Work item: Nothing in the records should be left out; transcribe them exactly.

Collected data
=== Begin Enclosure ===
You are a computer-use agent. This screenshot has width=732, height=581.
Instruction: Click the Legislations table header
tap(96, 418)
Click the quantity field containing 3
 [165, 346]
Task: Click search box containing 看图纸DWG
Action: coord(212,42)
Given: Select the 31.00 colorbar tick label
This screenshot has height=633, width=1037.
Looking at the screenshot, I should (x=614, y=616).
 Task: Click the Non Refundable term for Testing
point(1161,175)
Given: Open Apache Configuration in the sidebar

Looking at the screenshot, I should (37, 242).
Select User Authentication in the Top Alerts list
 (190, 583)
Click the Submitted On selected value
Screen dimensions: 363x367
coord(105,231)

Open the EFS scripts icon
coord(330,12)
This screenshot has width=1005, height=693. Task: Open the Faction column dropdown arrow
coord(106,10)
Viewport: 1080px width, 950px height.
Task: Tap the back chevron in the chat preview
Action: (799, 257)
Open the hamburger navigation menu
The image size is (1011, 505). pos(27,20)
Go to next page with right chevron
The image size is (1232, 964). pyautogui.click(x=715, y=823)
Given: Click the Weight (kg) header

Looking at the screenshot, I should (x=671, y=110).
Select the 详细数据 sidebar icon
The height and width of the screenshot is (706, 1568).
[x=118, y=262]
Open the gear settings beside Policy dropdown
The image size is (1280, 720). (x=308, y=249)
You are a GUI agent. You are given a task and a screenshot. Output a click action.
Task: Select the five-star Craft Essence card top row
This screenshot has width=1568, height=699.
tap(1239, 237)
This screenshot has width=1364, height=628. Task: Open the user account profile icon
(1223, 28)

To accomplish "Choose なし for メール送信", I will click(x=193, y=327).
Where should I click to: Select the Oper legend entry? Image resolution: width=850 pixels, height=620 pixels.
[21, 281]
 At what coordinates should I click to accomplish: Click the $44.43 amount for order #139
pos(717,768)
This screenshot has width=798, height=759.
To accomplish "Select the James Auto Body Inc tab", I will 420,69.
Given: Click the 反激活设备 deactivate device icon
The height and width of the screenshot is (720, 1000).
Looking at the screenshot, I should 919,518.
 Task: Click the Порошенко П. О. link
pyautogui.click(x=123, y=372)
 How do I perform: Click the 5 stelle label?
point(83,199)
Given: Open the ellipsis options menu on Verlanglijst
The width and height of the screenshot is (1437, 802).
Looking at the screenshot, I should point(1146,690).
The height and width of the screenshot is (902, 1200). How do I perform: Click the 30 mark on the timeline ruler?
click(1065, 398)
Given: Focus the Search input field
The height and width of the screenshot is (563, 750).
=== End Enclosure ===
Answer box:
You are a computer-use agent. This screenshot has width=732, height=581.
Instruction: Click the Legislations table header
tap(96, 418)
Click the quantity field containing 3
 [165, 346]
Task: Click search box containing 看图纸DWG
Action: coord(212,42)
Given: Select the 31.00 colorbar tick label
This screenshot has height=633, width=1037.
Looking at the screenshot, I should (x=614, y=616).
 Task: Click the Non Refundable term for Testing
point(1161,175)
Given: Open Apache Configuration in the sidebar

Looking at the screenshot, I should (37, 242).
Select User Authentication in the Top Alerts list
 (190, 583)
Click the Submitted On selected value
Screen dimensions: 363x367
coord(105,231)

Open the EFS scripts icon
coord(330,12)
This screenshot has width=1005, height=693. Task: Open the Faction column dropdown arrow
coord(106,10)
Viewport: 1080px width, 950px height.
Task: Tap the back chevron in the chat preview
Action: (799, 257)
Open the hamburger navigation menu
The image size is (1011, 505). pos(27,20)
Go to next page with right chevron
The image size is (1232, 964). pyautogui.click(x=715, y=823)
Given: Click the Weight (kg) header

Looking at the screenshot, I should (x=671, y=110).
Select the 详细数据 sidebar icon
The height and width of the screenshot is (706, 1568).
[x=118, y=262]
Open the gear settings beside Policy dropdown
The image size is (1280, 720). (x=308, y=249)
You are a GUI agent. You are given a task and a screenshot. Output a click action.
Task: Select the five-star Craft Essence card top row
This screenshot has width=1568, height=699.
tap(1239, 237)
This screenshot has width=1364, height=628. Task: Open the user account profile icon
(1223, 28)

To accomplish "Choose なし for メール送信", I will click(x=193, y=327).
Where should I click to: Select the Oper legend entry? Image resolution: width=850 pixels, height=620 pixels.
[21, 281]
 At what coordinates should I click to accomplish: Click the $44.43 amount for order #139
pos(717,768)
This screenshot has width=798, height=759.
To accomplish "Select the James Auto Body Inc tab", I will 420,69.
Given: Click the 反激活设备 deactivate device icon
The height and width of the screenshot is (720, 1000).
Looking at the screenshot, I should 919,518.
 Task: Click the Порошенко П. О. link
pyautogui.click(x=123, y=372)
 How do I perform: Click the 5 stelle label?
point(83,199)
Given: Open the ellipsis options menu on Verlanglijst
The width and height of the screenshot is (1437, 802).
Looking at the screenshot, I should point(1146,690).
The height and width of the screenshot is (902, 1200). How do I perform: Click the 30 mark on the timeline ruler?
click(1065, 398)
Given: Focus the Search input field
The height and width of the screenshot is (563, 750).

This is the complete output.